A ship transforms into a mobile home and a post-national performance venue.
Admin becomes RADMIN
A school called HOME.
These are spaces for propositions to germinate; nurseries for seeding futures still too fragile to be planted in open ground. At small scale, and with limited resources, these futures can begin to sprout. Until they can be transplanted into the wilder places beyond, where they will face exposure to the complex uncertainties of the here and now.
Living with chronic uncertainty
Most of us can find ways to live with uncertainty, while treating its immediate symptoms. Sometimes, it's possible to address its root causes. To take one example, the uncertainty of a pandemic might manifest in your daily life as less predictable, more frictive travel conditions — cancellations, queues, and the like. Rather than succumbing to paralysis, anxiety, or outrage, you can “treat” this symptom in your life by deciding not to travel, or walking places, or setting aside additional time and resources as buffers for long-distance travel. If you’re working in medical research or the transport sector, you might be able to address the underlying root causes, by developing a vaccine or a more resilient railway network, but this will be beyond most people’s abilities, resources, and control. Sustained periods of instability can feel like a chronic condition, with no hope of a cure. In such situations, it is worth acquiring a working knowledge of some emergency protocols for “surviving well together”. Tactics and practices of triage, mutual aid, radical compassion, and nonviolent resistance. Knowing when to run and hide, to retreat and regroup, surviving to fight another day.
Contrary to the proactive “can-do” attitude prevalent in much futures work, “giving up” does not have to mean defeat. Giving up can be the wisest response to an otherwise insurmountable situation. “Giving up” on what can't be changed to create space for new possibilities.
Applying palliative care to possible futures can provide comfort by reducing—rather than trying to eliminate—the most distressing symptoms of volatility, uncertainty, complexity, and ambiguity in everyday life. Compassionately guiding things to their end, finding a conscious closure. A via negativa, knowing what not to do. Knowing what to remove, knowing how to work with less, knowing when to abandon what you think you know. Knowing when to start again.
When circumstances become too hostile, some futures may need a refuge from the world. A sanatorium for the injured, unwanted, and endangered futures that cannot exist in the present. With intensive care and life support, futures that are currently unattainable—blocked by hostile circumstances —can be rehabilitated and renewed, invigorated by a steady trickle of reciprocal relationships and resonant ideas. Convivia, Refugia. Not Always Everywhere. But, as palliative carers know, sometimes neither further exposure nor removal from the world are enough.

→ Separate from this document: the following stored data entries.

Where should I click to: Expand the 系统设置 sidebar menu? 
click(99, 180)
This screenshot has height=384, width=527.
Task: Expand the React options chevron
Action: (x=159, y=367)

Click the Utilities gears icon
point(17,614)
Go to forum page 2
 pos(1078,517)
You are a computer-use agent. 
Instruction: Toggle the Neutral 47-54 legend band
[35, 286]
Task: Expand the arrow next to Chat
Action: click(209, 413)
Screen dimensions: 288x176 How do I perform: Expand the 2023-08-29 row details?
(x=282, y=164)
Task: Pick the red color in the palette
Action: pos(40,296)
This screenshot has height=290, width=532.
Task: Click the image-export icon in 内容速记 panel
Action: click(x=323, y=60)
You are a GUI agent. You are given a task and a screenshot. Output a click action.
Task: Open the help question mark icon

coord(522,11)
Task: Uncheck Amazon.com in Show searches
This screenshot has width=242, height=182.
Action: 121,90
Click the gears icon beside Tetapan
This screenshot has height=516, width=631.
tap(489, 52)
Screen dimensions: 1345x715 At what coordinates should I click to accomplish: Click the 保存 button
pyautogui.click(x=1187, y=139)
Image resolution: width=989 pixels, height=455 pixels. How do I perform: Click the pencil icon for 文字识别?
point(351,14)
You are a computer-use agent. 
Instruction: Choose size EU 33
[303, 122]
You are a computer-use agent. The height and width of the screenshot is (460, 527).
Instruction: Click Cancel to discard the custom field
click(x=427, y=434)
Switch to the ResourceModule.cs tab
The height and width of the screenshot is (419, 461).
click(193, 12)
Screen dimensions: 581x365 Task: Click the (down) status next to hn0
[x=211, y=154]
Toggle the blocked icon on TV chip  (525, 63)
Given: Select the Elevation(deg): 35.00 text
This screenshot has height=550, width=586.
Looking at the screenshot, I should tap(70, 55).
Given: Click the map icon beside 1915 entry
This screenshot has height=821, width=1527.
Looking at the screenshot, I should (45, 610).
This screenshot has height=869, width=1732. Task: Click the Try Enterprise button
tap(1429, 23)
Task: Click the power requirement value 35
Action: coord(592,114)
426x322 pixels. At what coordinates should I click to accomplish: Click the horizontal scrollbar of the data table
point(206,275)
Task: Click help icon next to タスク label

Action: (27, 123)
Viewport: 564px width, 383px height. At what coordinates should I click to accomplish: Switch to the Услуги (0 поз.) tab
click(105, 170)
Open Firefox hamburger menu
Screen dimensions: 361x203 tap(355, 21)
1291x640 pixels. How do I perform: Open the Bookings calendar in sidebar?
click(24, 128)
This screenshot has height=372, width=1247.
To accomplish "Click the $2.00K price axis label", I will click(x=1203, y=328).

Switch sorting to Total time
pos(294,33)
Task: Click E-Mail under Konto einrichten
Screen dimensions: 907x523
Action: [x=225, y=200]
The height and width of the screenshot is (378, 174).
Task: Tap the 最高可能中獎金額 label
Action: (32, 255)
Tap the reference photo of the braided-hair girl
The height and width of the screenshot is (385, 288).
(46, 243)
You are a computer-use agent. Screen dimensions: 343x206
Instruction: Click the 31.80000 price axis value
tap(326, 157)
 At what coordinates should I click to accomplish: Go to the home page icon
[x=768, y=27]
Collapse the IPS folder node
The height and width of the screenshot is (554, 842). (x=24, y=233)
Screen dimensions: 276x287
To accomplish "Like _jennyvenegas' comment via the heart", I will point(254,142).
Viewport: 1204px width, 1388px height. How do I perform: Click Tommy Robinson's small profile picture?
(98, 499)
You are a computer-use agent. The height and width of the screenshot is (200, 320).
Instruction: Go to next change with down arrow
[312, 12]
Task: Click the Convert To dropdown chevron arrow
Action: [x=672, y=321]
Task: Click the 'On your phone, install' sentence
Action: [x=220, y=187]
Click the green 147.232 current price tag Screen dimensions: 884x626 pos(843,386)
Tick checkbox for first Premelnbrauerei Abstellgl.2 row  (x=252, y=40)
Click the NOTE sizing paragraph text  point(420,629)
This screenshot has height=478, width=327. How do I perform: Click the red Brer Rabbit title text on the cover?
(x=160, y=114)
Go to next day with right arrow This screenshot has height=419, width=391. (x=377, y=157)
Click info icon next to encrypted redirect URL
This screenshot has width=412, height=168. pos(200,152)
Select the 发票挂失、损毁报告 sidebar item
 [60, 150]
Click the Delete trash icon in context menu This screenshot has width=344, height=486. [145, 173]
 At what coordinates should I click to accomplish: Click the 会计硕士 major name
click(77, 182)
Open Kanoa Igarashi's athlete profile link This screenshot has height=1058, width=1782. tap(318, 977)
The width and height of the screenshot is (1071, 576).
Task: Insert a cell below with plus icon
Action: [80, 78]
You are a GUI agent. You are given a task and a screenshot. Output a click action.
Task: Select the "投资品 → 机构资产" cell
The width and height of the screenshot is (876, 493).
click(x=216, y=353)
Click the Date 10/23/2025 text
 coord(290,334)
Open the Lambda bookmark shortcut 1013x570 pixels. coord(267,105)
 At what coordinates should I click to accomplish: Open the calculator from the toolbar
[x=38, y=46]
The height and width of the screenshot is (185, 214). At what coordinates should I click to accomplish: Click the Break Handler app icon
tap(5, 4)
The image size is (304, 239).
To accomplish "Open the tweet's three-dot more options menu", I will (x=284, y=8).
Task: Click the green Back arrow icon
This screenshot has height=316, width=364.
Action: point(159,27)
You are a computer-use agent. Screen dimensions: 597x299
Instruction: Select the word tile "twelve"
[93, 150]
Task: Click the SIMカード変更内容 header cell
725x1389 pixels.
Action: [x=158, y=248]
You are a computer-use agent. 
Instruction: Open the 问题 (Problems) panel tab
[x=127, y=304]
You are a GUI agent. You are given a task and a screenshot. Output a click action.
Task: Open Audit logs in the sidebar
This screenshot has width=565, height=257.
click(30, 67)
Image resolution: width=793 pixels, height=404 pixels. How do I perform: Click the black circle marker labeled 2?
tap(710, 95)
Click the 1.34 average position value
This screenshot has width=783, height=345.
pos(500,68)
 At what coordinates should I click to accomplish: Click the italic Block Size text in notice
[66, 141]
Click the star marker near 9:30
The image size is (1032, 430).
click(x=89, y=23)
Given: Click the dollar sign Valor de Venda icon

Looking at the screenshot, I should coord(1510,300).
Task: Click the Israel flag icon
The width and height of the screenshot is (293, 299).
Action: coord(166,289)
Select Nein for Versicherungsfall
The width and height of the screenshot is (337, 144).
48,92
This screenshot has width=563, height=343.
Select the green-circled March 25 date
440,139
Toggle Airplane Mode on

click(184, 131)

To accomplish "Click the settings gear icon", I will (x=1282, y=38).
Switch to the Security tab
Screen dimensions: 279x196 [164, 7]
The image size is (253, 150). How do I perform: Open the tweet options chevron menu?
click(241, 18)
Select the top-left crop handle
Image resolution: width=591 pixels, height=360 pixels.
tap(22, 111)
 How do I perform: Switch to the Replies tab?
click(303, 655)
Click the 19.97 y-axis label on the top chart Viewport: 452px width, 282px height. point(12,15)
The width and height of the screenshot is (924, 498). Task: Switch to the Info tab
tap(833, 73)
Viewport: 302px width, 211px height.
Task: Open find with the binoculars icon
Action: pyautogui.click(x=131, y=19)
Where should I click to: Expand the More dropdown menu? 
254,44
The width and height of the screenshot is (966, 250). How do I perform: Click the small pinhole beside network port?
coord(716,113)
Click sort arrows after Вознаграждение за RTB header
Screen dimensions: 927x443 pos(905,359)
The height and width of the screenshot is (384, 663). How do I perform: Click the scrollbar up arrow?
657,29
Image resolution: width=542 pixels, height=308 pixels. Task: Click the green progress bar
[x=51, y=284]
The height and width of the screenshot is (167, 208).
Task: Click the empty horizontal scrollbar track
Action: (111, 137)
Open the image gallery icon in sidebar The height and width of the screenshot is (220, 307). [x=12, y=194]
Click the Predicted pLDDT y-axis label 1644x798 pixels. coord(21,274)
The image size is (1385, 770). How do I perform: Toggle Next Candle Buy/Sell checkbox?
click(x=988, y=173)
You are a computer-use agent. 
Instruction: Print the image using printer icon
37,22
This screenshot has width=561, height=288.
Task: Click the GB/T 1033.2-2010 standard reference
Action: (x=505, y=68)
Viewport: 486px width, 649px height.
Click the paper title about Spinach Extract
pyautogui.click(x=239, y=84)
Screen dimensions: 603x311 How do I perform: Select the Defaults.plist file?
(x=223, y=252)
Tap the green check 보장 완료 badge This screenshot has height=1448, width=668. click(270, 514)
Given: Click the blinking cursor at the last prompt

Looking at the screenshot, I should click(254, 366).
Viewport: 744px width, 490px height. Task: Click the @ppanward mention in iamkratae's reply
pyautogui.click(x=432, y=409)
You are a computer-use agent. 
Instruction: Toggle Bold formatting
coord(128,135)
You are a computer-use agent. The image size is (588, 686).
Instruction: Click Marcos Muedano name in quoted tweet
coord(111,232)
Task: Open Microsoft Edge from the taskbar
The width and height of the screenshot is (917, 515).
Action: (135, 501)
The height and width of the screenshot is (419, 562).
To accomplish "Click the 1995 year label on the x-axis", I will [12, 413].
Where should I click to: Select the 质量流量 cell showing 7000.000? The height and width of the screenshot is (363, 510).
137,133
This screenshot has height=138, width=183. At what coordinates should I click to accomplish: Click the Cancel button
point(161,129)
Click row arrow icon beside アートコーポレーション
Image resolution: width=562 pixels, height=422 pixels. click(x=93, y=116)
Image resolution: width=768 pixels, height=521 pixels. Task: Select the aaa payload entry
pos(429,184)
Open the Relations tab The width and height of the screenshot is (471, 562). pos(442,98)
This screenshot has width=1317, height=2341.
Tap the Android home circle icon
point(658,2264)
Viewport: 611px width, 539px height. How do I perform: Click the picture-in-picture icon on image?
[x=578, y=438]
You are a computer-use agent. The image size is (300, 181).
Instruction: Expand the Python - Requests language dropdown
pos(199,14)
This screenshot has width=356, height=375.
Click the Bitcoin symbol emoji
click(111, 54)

Sometimes, impossible worlds and unconventional futures fade away, passing on to an afterlife in the propositional penumbra. And yet, they continue to exist in you, as beloved imaginaries, memories, hopes, invocations of lives that might yet still be. They abide, patiently awaiting your attention; your care. They’ll appear in the routines of the everyday, and on the frontline of cultural change. A resistance, a quickening. A quivering of the invisible strings that bind life to itself.
Within the Screened Circumference of the Minds Eye.
For these futures to be brought back to life, partial attention—an hour every now-and-again, or a few days here-and-there—cannot be enough. They demand more, needing intensive care to transition into life or dissolve deeper into the afterlife. Long-term life support. For (im)possible stories and situations, echoes and premonitions.
Here, and now, and tomorrow. Quietly, persistently, drawing your attention.
Can you hear it? What are you hearing? Just... listen.